Given data below:

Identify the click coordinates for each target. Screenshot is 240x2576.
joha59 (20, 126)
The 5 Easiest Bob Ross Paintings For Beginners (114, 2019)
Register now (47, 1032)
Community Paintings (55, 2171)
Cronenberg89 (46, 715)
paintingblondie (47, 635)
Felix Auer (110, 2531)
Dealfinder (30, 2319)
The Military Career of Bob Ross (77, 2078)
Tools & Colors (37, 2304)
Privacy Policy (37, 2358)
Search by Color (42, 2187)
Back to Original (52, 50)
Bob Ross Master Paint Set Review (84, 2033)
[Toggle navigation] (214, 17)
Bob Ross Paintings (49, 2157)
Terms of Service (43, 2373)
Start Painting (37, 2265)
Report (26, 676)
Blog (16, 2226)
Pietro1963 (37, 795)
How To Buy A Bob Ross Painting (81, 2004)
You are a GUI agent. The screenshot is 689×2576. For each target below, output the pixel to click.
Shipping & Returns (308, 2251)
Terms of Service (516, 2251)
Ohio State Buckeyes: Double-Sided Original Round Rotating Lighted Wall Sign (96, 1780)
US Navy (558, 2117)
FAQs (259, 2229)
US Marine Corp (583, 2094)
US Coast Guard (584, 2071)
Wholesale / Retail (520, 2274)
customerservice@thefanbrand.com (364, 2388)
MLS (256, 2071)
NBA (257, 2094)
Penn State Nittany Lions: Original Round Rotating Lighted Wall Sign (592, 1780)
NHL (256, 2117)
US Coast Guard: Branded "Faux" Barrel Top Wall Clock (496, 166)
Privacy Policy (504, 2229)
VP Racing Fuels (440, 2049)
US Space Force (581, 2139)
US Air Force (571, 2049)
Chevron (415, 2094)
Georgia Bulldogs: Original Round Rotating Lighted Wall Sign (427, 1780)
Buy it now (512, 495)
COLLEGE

End of Given data.

Exercise goal:
Every line of the data is to be retyped without alteration.

Your solution:
Identify the click coordinates for each target. Screenshot is 240x2576.
joha59 (20, 126)
The 5 Easiest Bob Ross Paintings For Beginners (114, 2019)
Register now (47, 1032)
Community Paintings (55, 2171)
Cronenberg89 (46, 715)
paintingblondie (47, 635)
Felix Auer (110, 2531)
Dealfinder (30, 2319)
The Military Career of Bob Ross (77, 2078)
Tools & Colors (37, 2304)
Privacy Policy (37, 2358)
Search by Color (42, 2187)
Back to Original (52, 50)
Bob Ross Master Paint Set Review (84, 2033)
[Toggle navigation] (214, 17)
Bob Ross Paintings (49, 2157)
Terms of Service (43, 2373)
Start Painting (37, 2265)
Report (26, 676)
Blog (16, 2226)
Pietro1963 (37, 795)
How To Buy A Bob Ross Painting (81, 2004)
You are a GUI agent. The screenshot is 689×2576. For each target below, output the pixel to click.
Shipping & Returns (308, 2251)
Terms of Service (516, 2251)
Ohio State Buckeyes: Double-Sided Original Round Rotating Lighted Wall Sign (96, 1780)
US Navy (558, 2117)
FAQs (259, 2229)
US Marine Corp (583, 2094)
US Coast Guard (584, 2071)
Wholesale / Retail (520, 2274)
customerservice@thefanbrand.com (364, 2388)
MLS (256, 2071)
NBA (257, 2094)
Penn State Nittany Lions: Original Round Rotating Lighted Wall Sign (592, 1780)
NHL (256, 2117)
US Coast Guard: Branded "Faux" Barrel Top Wall Clock (496, 166)
Privacy Policy (504, 2229)
VP Racing Fuels (440, 2049)
US Space Force (581, 2139)
US Air Force (571, 2049)
Chevron (415, 2094)
Georgia Bulldogs: Original Round Rotating Lighted Wall Sign (427, 1780)
Buy it now (512, 495)
COLLEGE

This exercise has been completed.